====== Data under study

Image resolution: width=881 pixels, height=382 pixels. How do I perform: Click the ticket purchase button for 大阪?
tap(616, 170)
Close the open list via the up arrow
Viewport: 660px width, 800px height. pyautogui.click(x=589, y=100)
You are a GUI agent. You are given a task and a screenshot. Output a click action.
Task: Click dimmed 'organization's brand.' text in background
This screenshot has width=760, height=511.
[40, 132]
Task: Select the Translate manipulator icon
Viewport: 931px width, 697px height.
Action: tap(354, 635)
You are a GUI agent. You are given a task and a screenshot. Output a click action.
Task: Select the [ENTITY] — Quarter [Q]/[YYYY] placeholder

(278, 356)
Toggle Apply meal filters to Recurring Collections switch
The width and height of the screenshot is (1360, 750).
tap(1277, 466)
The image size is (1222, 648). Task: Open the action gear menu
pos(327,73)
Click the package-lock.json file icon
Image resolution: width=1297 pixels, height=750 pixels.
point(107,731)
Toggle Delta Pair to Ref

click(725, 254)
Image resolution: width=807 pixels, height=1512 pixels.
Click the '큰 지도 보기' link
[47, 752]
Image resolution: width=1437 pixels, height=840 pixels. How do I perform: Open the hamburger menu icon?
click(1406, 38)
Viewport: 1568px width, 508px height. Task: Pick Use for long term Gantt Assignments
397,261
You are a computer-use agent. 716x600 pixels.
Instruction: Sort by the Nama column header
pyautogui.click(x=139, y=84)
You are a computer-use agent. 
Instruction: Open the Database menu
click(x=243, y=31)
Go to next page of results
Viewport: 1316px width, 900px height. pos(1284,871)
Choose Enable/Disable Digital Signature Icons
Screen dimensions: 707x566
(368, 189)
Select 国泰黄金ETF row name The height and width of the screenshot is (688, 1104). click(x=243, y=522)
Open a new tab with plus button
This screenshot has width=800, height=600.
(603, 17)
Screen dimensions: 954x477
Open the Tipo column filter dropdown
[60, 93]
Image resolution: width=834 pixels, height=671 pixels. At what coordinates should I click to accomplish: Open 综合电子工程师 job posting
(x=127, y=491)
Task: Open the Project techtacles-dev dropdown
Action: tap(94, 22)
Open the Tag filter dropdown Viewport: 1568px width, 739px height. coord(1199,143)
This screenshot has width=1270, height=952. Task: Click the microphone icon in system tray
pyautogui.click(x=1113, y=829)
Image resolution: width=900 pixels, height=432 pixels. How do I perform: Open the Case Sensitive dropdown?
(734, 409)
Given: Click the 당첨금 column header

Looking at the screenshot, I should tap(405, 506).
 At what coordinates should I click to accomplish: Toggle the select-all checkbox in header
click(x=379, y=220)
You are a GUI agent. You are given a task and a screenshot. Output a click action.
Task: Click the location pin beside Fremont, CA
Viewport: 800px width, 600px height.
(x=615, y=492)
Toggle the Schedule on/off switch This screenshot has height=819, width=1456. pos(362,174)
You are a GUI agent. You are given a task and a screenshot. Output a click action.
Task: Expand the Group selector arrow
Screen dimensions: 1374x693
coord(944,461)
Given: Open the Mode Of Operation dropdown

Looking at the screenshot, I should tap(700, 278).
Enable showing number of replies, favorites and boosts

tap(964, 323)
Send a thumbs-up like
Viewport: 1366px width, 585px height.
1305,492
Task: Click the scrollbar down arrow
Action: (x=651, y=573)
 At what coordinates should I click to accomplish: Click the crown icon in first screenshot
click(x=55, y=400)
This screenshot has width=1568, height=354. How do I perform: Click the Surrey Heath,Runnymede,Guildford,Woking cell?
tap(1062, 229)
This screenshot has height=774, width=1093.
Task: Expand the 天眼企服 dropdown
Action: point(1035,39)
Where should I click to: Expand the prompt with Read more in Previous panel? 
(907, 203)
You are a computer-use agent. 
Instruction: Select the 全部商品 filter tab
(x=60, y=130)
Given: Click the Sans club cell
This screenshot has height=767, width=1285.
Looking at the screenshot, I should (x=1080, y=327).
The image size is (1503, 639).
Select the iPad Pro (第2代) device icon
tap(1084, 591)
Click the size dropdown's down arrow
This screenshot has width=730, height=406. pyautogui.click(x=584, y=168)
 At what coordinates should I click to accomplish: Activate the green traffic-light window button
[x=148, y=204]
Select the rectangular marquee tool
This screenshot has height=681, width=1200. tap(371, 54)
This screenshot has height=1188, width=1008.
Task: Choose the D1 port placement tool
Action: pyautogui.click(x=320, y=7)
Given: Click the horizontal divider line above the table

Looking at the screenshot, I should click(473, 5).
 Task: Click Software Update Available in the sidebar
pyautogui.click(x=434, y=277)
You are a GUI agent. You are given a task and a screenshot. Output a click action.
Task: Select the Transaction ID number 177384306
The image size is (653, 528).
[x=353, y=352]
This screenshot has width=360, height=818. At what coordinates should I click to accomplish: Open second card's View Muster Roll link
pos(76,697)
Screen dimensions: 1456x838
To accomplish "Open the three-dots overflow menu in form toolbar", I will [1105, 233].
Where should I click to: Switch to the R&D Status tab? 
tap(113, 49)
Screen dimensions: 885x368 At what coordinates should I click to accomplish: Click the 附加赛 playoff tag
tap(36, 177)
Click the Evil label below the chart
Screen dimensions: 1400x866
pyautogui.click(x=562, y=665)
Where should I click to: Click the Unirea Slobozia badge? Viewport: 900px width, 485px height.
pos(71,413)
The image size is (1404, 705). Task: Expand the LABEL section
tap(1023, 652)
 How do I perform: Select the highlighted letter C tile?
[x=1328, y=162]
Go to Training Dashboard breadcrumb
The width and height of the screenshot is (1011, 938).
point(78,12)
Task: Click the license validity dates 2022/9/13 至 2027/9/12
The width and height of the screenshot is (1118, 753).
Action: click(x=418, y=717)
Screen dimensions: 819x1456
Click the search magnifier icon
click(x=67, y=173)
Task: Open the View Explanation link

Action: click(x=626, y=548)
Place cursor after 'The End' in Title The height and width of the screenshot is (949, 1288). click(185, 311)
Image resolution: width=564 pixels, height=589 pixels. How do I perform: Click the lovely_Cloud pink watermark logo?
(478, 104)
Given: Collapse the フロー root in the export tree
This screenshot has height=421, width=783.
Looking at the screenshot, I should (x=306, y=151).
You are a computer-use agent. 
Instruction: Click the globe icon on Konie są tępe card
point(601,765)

============

* **Exercise details**: The full set of entries should be transcribed exactly.

* **Output of the task**:
Image resolution: width=881 pixels, height=382 pixels. How do I perform: Click the ticket purchase button for 大阪?
tap(616, 170)
Close the open list via the up arrow
Viewport: 660px width, 800px height. pyautogui.click(x=589, y=100)
You are a GUI agent. You are given a task and a screenshot. Output a click action.
Task: Click dimmed 'organization's brand.' text in background
This screenshot has width=760, height=511.
[40, 132]
Task: Select the Translate manipulator icon
Viewport: 931px width, 697px height.
Action: tap(354, 635)
You are a GUI agent. You are given a task and a screenshot. Output a click action.
Task: Select the [ENTITY] — Quarter [Q]/[YYYY] placeholder

(278, 356)
Toggle Apply meal filters to Recurring Collections switch
The width and height of the screenshot is (1360, 750).
tap(1277, 466)
The image size is (1222, 648). Task: Open the action gear menu
pos(327,73)
Click the package-lock.json file icon
Image resolution: width=1297 pixels, height=750 pixels.
point(107,731)
Toggle Delta Pair to Ref

click(725, 254)
Image resolution: width=807 pixels, height=1512 pixels.
Click the '큰 지도 보기' link
[47, 752]
Image resolution: width=1437 pixels, height=840 pixels. How do I perform: Open the hamburger menu icon?
click(1406, 38)
Viewport: 1568px width, 508px height. Task: Pick Use for long term Gantt Assignments
397,261
You are a computer-use agent. 716x600 pixels.
Instruction: Sort by the Nama column header
pyautogui.click(x=139, y=84)
You are a computer-use agent. 
Instruction: Open the Database menu
click(x=243, y=31)
Go to next page of results
Viewport: 1316px width, 900px height. pos(1284,871)
Choose Enable/Disable Digital Signature Icons
Screen dimensions: 707x566
(368, 189)
Select 国泰黄金ETF row name The height and width of the screenshot is (688, 1104). click(x=243, y=522)
Open a new tab with plus button
This screenshot has width=800, height=600.
(603, 17)
Screen dimensions: 954x477
Open the Tipo column filter dropdown
[60, 93]
Image resolution: width=834 pixels, height=671 pixels. At what coordinates should I click to accomplish: Open 综合电子工程师 job posting
(x=127, y=491)
Task: Open the Project techtacles-dev dropdown
Action: tap(94, 22)
Open the Tag filter dropdown Viewport: 1568px width, 739px height. coord(1199,143)
This screenshot has width=1270, height=952. Task: Click the microphone icon in system tray
pyautogui.click(x=1113, y=829)
Image resolution: width=900 pixels, height=432 pixels. How do I perform: Open the Case Sensitive dropdown?
(734, 409)
Given: Click the 당첨금 column header

Looking at the screenshot, I should tap(405, 506).
 At what coordinates should I click to accomplish: Toggle the select-all checkbox in header
click(x=379, y=220)
You are a GUI agent. You are given a task and a screenshot. Output a click action.
Task: Click the location pin beside Fremont, CA
Viewport: 800px width, 600px height.
(x=615, y=492)
Toggle the Schedule on/off switch This screenshot has height=819, width=1456. pos(362,174)
You are a GUI agent. You are given a task and a screenshot. Output a click action.
Task: Expand the Group selector arrow
Screen dimensions: 1374x693
coord(944,461)
Given: Open the Mode Of Operation dropdown

Looking at the screenshot, I should tap(700, 278).
Enable showing number of replies, favorites and boosts

tap(964, 323)
Send a thumbs-up like
Viewport: 1366px width, 585px height.
1305,492
Task: Click the scrollbar down arrow
Action: (x=651, y=573)
 At what coordinates should I click to accomplish: Click the crown icon in first screenshot
click(x=55, y=400)
This screenshot has width=1568, height=354. How do I perform: Click the Surrey Heath,Runnymede,Guildford,Woking cell?
tap(1062, 229)
This screenshot has height=774, width=1093.
Task: Expand the 天眼企服 dropdown
Action: point(1035,39)
Where should I click to: Expand the prompt with Read more in Previous panel? 
(907, 203)
You are a computer-use agent. 
Instruction: Select the 全部商品 filter tab
(x=60, y=130)
Given: Click the Sans club cell
This screenshot has height=767, width=1285.
Looking at the screenshot, I should (x=1080, y=327).
The image size is (1503, 639).
Select the iPad Pro (第2代) device icon
tap(1084, 591)
Click the size dropdown's down arrow
This screenshot has width=730, height=406. pyautogui.click(x=584, y=168)
 At what coordinates should I click to accomplish: Activate the green traffic-light window button
[x=148, y=204]
Select the rectangular marquee tool
This screenshot has height=681, width=1200. tap(371, 54)
This screenshot has height=1188, width=1008.
Task: Choose the D1 port placement tool
Action: pyautogui.click(x=320, y=7)
Given: Click the horizontal divider line above the table

Looking at the screenshot, I should click(473, 5).
 Task: Click Software Update Available in the sidebar
pyautogui.click(x=434, y=277)
You are a GUI agent. You are given a task and a screenshot. Output a click action.
Task: Select the Transaction ID number 177384306
The image size is (653, 528).
[x=353, y=352]
This screenshot has width=360, height=818. At what coordinates should I click to accomplish: Open second card's View Muster Roll link
pos(76,697)
Screen dimensions: 1456x838
To accomplish "Open the three-dots overflow menu in form toolbar", I will [1105, 233].
Where should I click to: Switch to the R&D Status tab? 
tap(113, 49)
Screen dimensions: 885x368 At what coordinates should I click to accomplish: Click the 附加赛 playoff tag
tap(36, 177)
Click the Evil label below the chart
Screen dimensions: 1400x866
pyautogui.click(x=562, y=665)
Where should I click to: Click the Unirea Slobozia badge? Viewport: 900px width, 485px height.
pos(71,413)
The image size is (1404, 705). Task: Expand the LABEL section
tap(1023, 652)
 How do I perform: Select the highlighted letter C tile?
[x=1328, y=162]
Go to Training Dashboard breadcrumb
The width and height of the screenshot is (1011, 938).
point(78,12)
Task: Click the license validity dates 2022/9/13 至 2027/9/12
The width and height of the screenshot is (1118, 753).
Action: click(x=418, y=717)
Screen dimensions: 819x1456
Click the search magnifier icon
click(x=67, y=173)
Task: Open the View Explanation link

Action: click(x=626, y=548)
Place cursor after 'The End' in Title The height and width of the screenshot is (949, 1288). click(185, 311)
Image resolution: width=564 pixels, height=589 pixels. How do I perform: Click the lovely_Cloud pink watermark logo?
(478, 104)
Given: Collapse the フロー root in the export tree
This screenshot has height=421, width=783.
Looking at the screenshot, I should (x=306, y=151).
You are a computer-use agent. 
Instruction: Click the globe icon on Konie są tępe card
point(601,765)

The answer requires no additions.